■ MATERIAL SHOWN:
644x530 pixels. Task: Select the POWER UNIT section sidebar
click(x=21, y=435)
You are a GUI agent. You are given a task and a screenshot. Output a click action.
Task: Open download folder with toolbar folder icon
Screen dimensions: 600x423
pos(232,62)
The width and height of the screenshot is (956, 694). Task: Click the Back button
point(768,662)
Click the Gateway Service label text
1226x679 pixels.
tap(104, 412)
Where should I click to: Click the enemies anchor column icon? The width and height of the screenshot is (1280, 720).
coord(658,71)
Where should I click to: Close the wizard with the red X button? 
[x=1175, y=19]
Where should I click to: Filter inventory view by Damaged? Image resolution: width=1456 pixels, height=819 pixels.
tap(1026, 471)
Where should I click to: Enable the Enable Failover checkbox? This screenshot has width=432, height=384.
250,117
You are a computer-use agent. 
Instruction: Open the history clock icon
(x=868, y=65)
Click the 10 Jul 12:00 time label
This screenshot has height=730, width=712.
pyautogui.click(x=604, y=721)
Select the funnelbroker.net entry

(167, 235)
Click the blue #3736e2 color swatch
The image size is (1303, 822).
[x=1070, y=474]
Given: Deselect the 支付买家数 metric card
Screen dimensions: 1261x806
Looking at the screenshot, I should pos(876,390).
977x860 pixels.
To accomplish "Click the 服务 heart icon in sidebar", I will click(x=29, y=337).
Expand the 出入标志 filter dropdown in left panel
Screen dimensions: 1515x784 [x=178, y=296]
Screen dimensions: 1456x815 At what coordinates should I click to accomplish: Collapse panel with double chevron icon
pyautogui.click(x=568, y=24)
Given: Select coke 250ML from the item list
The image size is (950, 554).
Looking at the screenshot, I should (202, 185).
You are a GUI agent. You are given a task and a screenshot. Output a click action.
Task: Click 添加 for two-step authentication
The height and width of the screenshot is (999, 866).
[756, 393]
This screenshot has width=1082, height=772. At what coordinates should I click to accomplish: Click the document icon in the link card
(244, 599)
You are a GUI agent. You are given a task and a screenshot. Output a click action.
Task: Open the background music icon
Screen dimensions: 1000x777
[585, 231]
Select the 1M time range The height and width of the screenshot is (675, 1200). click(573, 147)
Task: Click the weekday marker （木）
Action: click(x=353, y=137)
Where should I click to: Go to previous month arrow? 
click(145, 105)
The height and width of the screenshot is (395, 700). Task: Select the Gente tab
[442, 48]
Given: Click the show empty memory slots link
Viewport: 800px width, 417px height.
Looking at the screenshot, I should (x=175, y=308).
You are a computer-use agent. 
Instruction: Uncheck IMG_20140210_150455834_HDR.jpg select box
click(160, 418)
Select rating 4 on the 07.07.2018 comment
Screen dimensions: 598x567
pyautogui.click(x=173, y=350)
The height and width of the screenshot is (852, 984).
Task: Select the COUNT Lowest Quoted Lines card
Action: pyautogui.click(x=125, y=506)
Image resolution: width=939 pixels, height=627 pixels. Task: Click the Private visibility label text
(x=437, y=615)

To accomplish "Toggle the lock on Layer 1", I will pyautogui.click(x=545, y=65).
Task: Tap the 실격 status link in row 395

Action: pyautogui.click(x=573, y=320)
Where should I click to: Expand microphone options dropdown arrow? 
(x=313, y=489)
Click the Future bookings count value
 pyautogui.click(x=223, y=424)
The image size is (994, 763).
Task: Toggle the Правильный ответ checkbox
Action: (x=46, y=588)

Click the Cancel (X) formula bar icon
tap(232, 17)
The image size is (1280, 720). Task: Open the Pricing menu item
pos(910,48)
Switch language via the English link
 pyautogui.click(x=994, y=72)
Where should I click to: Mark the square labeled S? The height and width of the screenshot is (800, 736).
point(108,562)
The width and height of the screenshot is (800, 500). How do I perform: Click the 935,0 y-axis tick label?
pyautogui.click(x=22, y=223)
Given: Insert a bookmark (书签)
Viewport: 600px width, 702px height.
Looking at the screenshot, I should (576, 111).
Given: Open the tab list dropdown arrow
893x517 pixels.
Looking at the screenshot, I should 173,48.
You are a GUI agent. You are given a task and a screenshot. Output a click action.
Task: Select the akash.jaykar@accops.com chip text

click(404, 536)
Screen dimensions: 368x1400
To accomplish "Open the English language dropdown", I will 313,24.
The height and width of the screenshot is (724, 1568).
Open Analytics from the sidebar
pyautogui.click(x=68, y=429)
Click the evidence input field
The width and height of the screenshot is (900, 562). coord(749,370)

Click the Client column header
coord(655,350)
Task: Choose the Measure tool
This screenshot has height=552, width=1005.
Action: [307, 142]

■ PROBLEM REQUIREMENTS:
Beginning at the line that holds "Where should I click to: Mark", reproduce the lines exactly up to and including the final line of the entries.

■ TASK RESPONSE:
Where should I click to: Mark the square labeled S? The height and width of the screenshot is (800, 736).
point(108,562)
The width and height of the screenshot is (800, 500). How do I perform: Click the 935,0 y-axis tick label?
pyautogui.click(x=22, y=223)
Given: Insert a bookmark (书签)
Viewport: 600px width, 702px height.
Looking at the screenshot, I should (576, 111).
Given: Open the tab list dropdown arrow
893x517 pixels.
Looking at the screenshot, I should 173,48.
You are a GUI agent. You are given a task and a screenshot. Output a click action.
Task: Select the akash.jaykar@accops.com chip text

click(404, 536)
Screen dimensions: 368x1400
To accomplish "Open the English language dropdown", I will 313,24.
The height and width of the screenshot is (724, 1568).
Open Analytics from the sidebar
pyautogui.click(x=68, y=429)
Click the evidence input field
The width and height of the screenshot is (900, 562). coord(749,370)

Click the Client column header
coord(655,350)
Task: Choose the Measure tool
This screenshot has height=552, width=1005.
Action: [307, 142]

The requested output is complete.